Information from the Department’s database on hunting and fishing permits points to potentially dramatic demographic changes on the horizon. The baby boomers, who comprise a substantial proportion of the traditional support for conservation, are aging. Our traditional hunting and angling cohorts, who now are middle-aged or older, are not being replaced by younger participants at the same rate they were “recruited” years ago. For example, the number of resident firearms deer hunters has dropped by 22,000 during the last five years despite tremendous increases in youth participation. Projections through the next few decades show a loss of more than 110,000 resident firearms deer hunters, 200,000 anglers and 130,000 small-game hunters.
Where will the concern and support for the condition of Missouri’s natural resources come from in the next few decades? The Department, along with our conservation partners, is actively looking for ways to engage traditional stakeholders—hunters and anglers. At the same time, we are seeking to provide greater opportunities for Missourians to connect with conservation in their communities, promote conservation on private land and enjoy outdoor recreation on conservation areas—interests that are not necessarily hunting and fishing related. Ensuring clean and healthy waters, forests and functioning natural communities will require broad-based and passionate conservation advocacy.
My grandson and I have had some early, and what I believe might become formative, experiences. His first crappie in the boat was exclaimed to be “awesome.” We spent two days late last duck season calling flock after flock of mallards into the decoys. We shared a fire in the evening and watched the moon rise, satellites pass overhead and a couple of spectacular meteorites leave trails halfway across the night sky.

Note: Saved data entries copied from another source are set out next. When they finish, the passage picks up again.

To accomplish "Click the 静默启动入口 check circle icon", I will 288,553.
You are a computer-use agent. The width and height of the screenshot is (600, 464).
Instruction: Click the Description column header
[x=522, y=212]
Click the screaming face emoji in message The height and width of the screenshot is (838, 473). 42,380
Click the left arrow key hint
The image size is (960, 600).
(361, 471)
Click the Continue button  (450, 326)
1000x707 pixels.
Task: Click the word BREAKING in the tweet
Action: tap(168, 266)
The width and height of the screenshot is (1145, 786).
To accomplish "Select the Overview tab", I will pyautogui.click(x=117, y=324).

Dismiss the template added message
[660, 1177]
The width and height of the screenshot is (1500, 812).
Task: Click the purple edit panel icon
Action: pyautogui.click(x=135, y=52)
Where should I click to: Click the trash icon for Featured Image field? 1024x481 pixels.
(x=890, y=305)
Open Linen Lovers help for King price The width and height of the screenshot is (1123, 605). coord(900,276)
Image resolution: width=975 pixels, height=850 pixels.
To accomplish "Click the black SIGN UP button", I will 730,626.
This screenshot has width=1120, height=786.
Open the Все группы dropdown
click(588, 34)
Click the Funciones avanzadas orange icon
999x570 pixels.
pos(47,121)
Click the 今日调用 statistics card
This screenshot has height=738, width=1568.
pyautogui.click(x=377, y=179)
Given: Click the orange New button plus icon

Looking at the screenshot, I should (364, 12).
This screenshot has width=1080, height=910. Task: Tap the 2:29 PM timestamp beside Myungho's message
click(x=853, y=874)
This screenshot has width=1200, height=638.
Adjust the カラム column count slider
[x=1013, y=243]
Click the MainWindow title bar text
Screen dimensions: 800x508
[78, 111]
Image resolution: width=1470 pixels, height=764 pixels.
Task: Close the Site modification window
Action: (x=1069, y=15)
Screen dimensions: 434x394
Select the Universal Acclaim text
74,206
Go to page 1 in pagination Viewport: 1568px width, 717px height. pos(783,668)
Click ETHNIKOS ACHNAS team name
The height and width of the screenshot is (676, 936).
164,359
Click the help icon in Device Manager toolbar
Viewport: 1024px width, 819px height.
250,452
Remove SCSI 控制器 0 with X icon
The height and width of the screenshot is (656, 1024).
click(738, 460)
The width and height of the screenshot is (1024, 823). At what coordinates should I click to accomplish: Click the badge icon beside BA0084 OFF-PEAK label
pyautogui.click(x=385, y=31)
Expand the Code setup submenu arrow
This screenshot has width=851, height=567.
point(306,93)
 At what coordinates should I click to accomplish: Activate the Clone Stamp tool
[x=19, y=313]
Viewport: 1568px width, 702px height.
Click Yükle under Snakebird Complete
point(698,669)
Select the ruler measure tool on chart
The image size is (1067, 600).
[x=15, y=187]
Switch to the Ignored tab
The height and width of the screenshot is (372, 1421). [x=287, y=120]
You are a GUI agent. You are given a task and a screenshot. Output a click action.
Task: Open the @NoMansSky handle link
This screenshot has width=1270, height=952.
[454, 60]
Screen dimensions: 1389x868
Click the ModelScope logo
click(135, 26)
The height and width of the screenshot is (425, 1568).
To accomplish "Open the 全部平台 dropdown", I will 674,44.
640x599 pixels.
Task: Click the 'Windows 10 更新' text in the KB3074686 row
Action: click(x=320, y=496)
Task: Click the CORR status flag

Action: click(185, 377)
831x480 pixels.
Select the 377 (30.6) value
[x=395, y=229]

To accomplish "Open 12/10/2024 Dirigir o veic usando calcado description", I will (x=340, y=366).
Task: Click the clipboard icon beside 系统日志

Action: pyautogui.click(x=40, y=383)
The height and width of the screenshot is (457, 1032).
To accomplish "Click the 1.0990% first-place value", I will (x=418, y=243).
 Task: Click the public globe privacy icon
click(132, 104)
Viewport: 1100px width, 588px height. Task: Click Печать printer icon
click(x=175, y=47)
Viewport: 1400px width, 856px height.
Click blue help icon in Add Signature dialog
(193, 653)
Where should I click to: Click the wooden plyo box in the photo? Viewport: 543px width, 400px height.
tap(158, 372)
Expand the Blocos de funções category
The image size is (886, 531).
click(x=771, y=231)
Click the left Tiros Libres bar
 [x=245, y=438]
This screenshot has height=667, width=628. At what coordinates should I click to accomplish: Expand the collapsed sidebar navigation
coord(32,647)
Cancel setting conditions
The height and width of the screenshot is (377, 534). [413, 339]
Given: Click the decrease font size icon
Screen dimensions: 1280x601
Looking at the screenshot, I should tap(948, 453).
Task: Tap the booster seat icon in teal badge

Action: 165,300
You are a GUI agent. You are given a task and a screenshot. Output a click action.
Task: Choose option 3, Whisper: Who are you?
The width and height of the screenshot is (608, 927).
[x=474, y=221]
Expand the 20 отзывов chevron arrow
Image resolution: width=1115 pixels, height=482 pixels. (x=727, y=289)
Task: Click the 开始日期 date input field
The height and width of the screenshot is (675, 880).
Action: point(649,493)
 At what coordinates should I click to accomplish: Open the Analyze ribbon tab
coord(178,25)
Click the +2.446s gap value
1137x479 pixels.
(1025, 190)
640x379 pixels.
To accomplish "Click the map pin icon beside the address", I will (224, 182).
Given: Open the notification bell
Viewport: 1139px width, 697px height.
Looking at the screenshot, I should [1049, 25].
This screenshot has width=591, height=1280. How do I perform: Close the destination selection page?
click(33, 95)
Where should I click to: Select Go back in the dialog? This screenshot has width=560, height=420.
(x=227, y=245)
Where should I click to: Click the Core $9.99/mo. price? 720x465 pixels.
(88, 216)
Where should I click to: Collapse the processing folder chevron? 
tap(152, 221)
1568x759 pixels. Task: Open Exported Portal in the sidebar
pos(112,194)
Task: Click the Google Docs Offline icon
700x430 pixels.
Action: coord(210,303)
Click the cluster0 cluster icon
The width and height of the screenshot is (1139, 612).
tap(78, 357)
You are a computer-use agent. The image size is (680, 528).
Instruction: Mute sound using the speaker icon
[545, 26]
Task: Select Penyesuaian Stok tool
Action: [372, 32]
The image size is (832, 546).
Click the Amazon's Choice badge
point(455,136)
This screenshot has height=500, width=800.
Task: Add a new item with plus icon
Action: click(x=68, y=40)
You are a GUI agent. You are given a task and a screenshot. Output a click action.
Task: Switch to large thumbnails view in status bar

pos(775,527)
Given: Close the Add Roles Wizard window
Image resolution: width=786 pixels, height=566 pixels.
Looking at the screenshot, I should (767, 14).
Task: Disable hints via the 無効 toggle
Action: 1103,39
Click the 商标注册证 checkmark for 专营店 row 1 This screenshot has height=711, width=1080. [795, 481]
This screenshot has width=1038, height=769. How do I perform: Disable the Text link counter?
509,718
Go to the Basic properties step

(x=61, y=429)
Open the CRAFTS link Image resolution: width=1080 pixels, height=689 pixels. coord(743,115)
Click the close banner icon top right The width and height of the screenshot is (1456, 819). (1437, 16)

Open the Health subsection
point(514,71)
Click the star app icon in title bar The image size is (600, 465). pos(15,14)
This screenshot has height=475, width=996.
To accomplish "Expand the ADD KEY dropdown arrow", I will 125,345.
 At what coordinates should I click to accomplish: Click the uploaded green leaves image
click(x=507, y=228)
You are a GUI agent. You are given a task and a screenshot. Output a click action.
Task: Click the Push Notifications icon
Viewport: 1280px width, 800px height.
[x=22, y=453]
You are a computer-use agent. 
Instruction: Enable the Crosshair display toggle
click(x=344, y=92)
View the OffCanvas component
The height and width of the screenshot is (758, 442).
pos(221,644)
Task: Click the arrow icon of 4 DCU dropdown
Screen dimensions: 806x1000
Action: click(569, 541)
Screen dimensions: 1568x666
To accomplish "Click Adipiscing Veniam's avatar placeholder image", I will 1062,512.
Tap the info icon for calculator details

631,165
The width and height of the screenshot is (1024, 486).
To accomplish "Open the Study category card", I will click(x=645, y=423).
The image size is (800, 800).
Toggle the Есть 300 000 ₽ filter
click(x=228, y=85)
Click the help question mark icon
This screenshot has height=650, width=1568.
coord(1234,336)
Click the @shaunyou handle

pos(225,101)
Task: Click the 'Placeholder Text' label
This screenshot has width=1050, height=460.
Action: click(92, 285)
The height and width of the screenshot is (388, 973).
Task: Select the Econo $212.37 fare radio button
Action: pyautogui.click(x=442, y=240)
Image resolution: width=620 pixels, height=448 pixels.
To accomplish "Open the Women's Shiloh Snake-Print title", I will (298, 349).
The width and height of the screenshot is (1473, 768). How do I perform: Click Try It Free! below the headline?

I’m not sure that my grandson will be an avid hunter or angler when he gets older, though I hope so; I could use the help putting out decoys! He’s been exposed to duck boats, tree stands and crankbaits. But he also has an emerging appreciation for campfires, binoculars, telephoto lenses and feeding winter birds.
I have two clear challenges here—actually, I believe they are obligations. First, as a mentor, to provide an opportunity for my grandson to appreciate, understand and support Missouri’s conservation heritage. Second, as someone who shares responsibility for the changing face of conservation, to take time to focus through his lens and appreciate, understand and support the next generation of conservationists.